[Text and element pointing records]
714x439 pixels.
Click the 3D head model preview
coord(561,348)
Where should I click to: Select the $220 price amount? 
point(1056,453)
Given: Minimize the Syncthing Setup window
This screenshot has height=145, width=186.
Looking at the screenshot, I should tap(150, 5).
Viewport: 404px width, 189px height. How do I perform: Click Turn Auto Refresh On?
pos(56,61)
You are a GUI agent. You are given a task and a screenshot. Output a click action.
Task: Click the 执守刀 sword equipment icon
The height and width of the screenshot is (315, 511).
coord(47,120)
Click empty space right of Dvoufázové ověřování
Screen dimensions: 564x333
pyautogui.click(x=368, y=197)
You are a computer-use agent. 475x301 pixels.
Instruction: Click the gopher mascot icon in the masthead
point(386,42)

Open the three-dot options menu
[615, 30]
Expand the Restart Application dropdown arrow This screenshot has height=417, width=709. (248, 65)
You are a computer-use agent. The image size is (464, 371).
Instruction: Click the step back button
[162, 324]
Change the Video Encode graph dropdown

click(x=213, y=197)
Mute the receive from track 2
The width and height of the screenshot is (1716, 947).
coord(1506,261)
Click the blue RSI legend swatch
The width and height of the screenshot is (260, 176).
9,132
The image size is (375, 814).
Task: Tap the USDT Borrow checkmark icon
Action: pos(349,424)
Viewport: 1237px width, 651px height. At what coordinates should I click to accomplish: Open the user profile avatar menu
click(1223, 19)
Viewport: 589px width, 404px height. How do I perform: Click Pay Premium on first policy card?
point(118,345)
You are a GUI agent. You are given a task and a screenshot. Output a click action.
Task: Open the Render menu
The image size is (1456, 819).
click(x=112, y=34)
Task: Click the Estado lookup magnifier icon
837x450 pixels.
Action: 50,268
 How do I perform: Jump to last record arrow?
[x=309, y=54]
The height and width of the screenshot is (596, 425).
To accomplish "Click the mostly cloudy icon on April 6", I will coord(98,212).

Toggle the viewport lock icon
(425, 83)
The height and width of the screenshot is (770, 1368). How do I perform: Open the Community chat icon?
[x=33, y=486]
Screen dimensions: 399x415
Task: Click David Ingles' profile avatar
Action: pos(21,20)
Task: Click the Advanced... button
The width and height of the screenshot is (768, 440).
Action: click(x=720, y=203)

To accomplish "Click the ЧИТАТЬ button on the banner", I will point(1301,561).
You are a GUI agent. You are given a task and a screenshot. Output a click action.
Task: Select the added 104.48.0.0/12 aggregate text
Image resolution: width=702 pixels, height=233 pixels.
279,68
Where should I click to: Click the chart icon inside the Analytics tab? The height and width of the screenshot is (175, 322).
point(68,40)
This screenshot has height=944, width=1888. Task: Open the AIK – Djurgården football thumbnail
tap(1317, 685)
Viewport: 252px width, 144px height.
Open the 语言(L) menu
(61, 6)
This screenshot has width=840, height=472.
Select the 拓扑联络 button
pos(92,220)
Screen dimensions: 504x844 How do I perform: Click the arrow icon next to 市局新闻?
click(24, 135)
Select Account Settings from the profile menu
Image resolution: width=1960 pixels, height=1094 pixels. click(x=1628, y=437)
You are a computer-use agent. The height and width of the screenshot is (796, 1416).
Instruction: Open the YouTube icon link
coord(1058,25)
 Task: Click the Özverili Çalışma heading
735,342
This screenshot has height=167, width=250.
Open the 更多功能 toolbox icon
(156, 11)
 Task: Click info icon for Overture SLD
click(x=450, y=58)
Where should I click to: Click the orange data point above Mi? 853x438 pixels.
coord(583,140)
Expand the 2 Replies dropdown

## Your instructions
Reproduce every line of the records above without a single change.

## Result for this exercise
714x439 pixels.
Click the 3D head model preview
coord(561,348)
Where should I click to: Select the $220 price amount? 
point(1056,453)
Given: Minimize the Syncthing Setup window
This screenshot has height=145, width=186.
Looking at the screenshot, I should tap(150, 5).
Viewport: 404px width, 189px height. How do I perform: Click Turn Auto Refresh On?
pos(56,61)
You are a GUI agent. You are given a task and a screenshot. Output a click action.
Task: Click the 执守刀 sword equipment icon
The height and width of the screenshot is (315, 511).
coord(47,120)
Click empty space right of Dvoufázové ověřování
Screen dimensions: 564x333
pyautogui.click(x=368, y=197)
You are a computer-use agent. 475x301 pixels.
Instruction: Click the gopher mascot icon in the masthead
point(386,42)

Open the three-dot options menu
[615, 30]
Expand the Restart Application dropdown arrow This screenshot has height=417, width=709. (248, 65)
You are a computer-use agent. The image size is (464, 371).
Instruction: Click the step back button
[162, 324]
Change the Video Encode graph dropdown

click(x=213, y=197)
Mute the receive from track 2
The width and height of the screenshot is (1716, 947).
coord(1506,261)
Click the blue RSI legend swatch
The width and height of the screenshot is (260, 176).
9,132
The image size is (375, 814).
Task: Tap the USDT Borrow checkmark icon
Action: pos(349,424)
Viewport: 1237px width, 651px height. At what coordinates should I click to accomplish: Open the user profile avatar menu
click(1223, 19)
Viewport: 589px width, 404px height. How do I perform: Click Pay Premium on first policy card?
point(118,345)
You are a GUI agent. You are given a task and a screenshot. Output a click action.
Task: Open the Render menu
The image size is (1456, 819).
click(x=112, y=34)
Task: Click the Estado lookup magnifier icon
837x450 pixels.
Action: 50,268
 How do I perform: Jump to last record arrow?
[x=309, y=54]
The height and width of the screenshot is (596, 425).
To accomplish "Click the mostly cloudy icon on April 6", I will coord(98,212).

Toggle the viewport lock icon
(425, 83)
The height and width of the screenshot is (770, 1368). How do I perform: Open the Community chat icon?
[x=33, y=486]
Screen dimensions: 399x415
Task: Click David Ingles' profile avatar
Action: pos(21,20)
Task: Click the Advanced... button
The width and height of the screenshot is (768, 440).
Action: click(x=720, y=203)

To accomplish "Click the ЧИТАТЬ button on the banner", I will point(1301,561).
You are a GUI agent. You are given a task and a screenshot. Output a click action.
Task: Select the added 104.48.0.0/12 aggregate text
Image resolution: width=702 pixels, height=233 pixels.
279,68
Where should I click to: Click the chart icon inside the Analytics tab? The height and width of the screenshot is (175, 322).
point(68,40)
This screenshot has height=944, width=1888. Task: Open the AIK – Djurgården football thumbnail
tap(1317, 685)
Viewport: 252px width, 144px height.
Open the 语言(L) menu
(61, 6)
This screenshot has width=840, height=472.
Select the 拓扑联络 button
pos(92,220)
Screen dimensions: 504x844 How do I perform: Click the arrow icon next to 市局新闻?
click(24, 135)
Select Account Settings from the profile menu
Image resolution: width=1960 pixels, height=1094 pixels. click(x=1628, y=437)
You are a computer-use agent. The height and width of the screenshot is (796, 1416).
Instruction: Open the YouTube icon link
coord(1058,25)
 Task: Click the Özverili Çalışma heading
735,342
This screenshot has height=167, width=250.
Open the 更多功能 toolbox icon
(156, 11)
 Task: Click info icon for Overture SLD
click(x=450, y=58)
Where should I click to: Click the orange data point above Mi? 853x438 pixels.
coord(583,140)
Expand the 2 Replies dropdown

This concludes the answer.